A “latae sententiae” excommunication decree was delivered to each of the 10 nuns June 22 after they refused to appear before a church tribunal, telling Archbishop Iceta they had left the church “freely, voluntarily and decisively.”

Speaking at a June 24 press conference in Burgos, Archbishop Iceta said he had asked the rebels to the leave the Santa Clara de Belorado convent, but without “setting a deadline,” under property provisions in Spain’s 1976 agreements with the Holy See, and would initiate appropriate “legal actions” if they refused.

“Excommunication is always reversible. … The church wants them to return, I pray for their return and we await them with open arms,” the archbishop said.

“If they are readmitted into the Catholic Church, we will help them on the path of return and reintegration.”

In a follow-up June 26 statement, the Poor Clares said they had decided to end any link with Rojas Sánchez, the self-styled bishop, but would defend their “status as legitimate owners” of the Belorado convent and resist “eviction,” which they claim the archdiocese is trying to “force.”

In an interview with OSV News, Bastante Liébana said property quarrels and “internal power disputes” had figured into the conflict, alongside “spiritual concerns,” adding that he believed Archbishop Iceta had acted “proportionately, trying not to break links until this became inevitable.”

“The involvement of some fake bishop has added yet more color to the plot,” the Catholic editor-in-chief said.

“But we must remember,” he added, “there’s strong disaffection towards Pope Francis and Vatican II in some sectors of the Spanish church, not least among new conservative movements who’ve contributed to a progressive radicalisation of Spanish politics.”

An archdiocesan source told OSV News that Archbishop Iceta had been in touch with the Vatican over the conflict and felt “supported by the Holy See,” adding that Bishop Luis Ángel de las Heras Berzal of León, chairman of the Spanish bishops’ Commission for Consecrated Life, had offered to mediate in a bid to “avoid extreme positions and polarizations.”

Meanwhile, Bastante Liébana said Spanish society viewed the dispute as “a soap opera, with ever more tangled twists,” but added that most Catholics were “pained” at the current media storm.

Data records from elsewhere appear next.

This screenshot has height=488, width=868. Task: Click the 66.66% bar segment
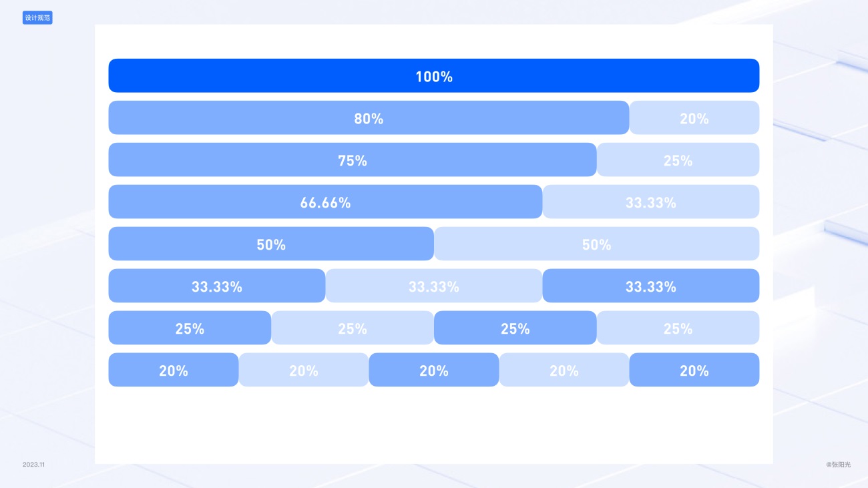pyautogui.click(x=325, y=202)
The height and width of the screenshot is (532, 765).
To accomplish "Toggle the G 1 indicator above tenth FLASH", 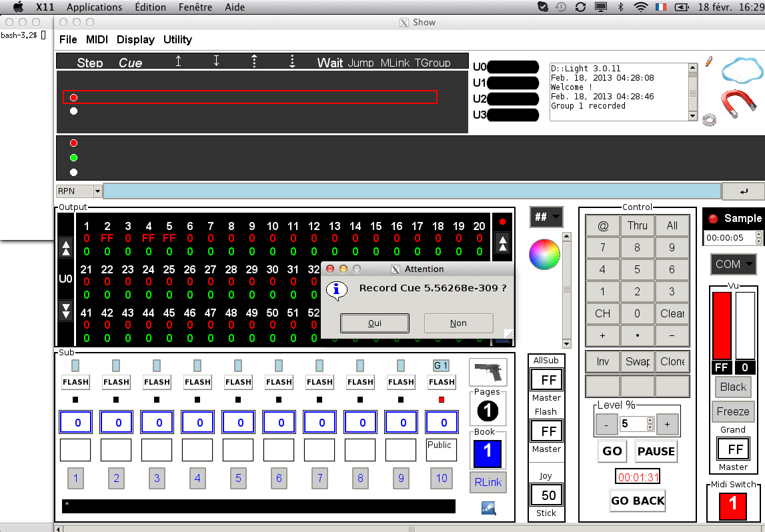I will tap(441, 365).
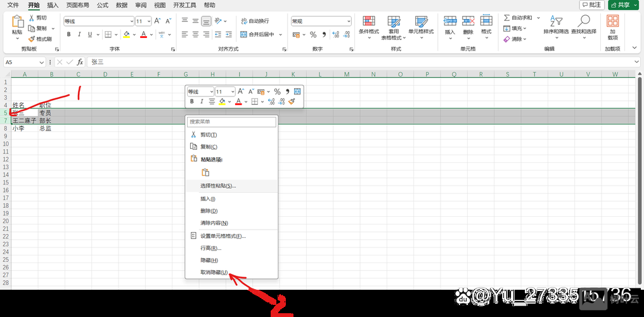Image resolution: width=644 pixels, height=317 pixels.
Task: Toggle Bold in the ribbon font group
Action: click(x=68, y=34)
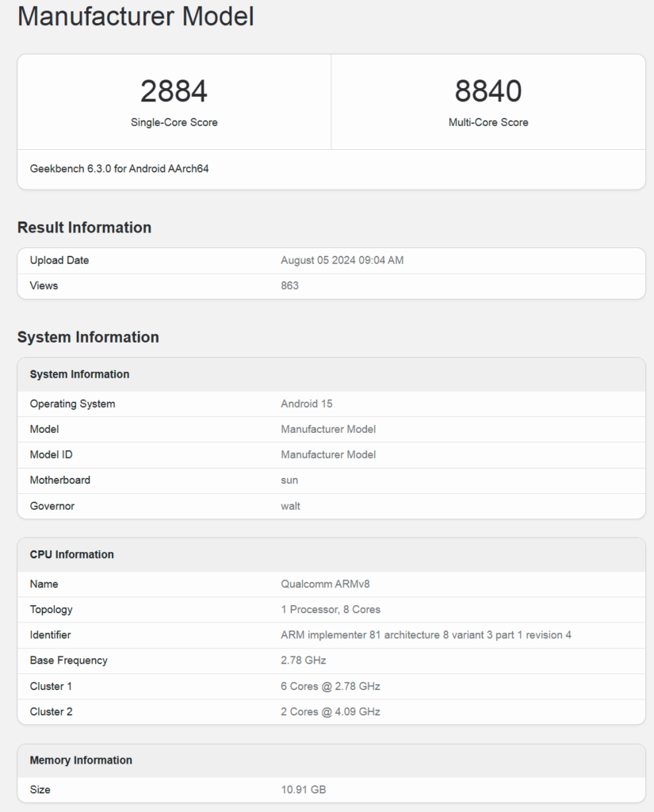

“A large section of Spanish Catholicism wishes to return to previous times — 11 years on, it still views Francis’s pontificate as a spring sandstorm before the return of an ecclesial winter,” he told OSV News.

“The pope has placed the problem in Archbishop Iceta’s hands, so other bishops are leaving him to it — apparently forgetting that an underlying issue is the loneliness of religious life, which affects other dioceses as well.”

In a June 24 message, the Franciscan order’s Rome-based minister general, Father Massimo Fusarelli, agreed the dispute was a reminder of “nostalgic and traditionalist tendencies present in our church,” adding that he regretted the excommunicated Poor Clares had “fallen into a distorted and gravely misleading reading of the last 70 years of the Church’s life.”

In his July 11 interview with Alfa y Omega, Archbishop Iceta said that “every crisis situation always entails reflection.”

He added that he asked himself, “How can the care and accompaniment of monasteries be improved? How is the maturity of the people adequate? What is the differentiated care given to some monasteries and others, in virtue of the particular situations of each one of them? These are questions that must be asked. The case deserves a reflection on what elements we can improve, looking more at what signs there may be that trigger warning signals that require more special and specific care.”

Jonathan Luxmoore writes for OSV News from Oxford, England.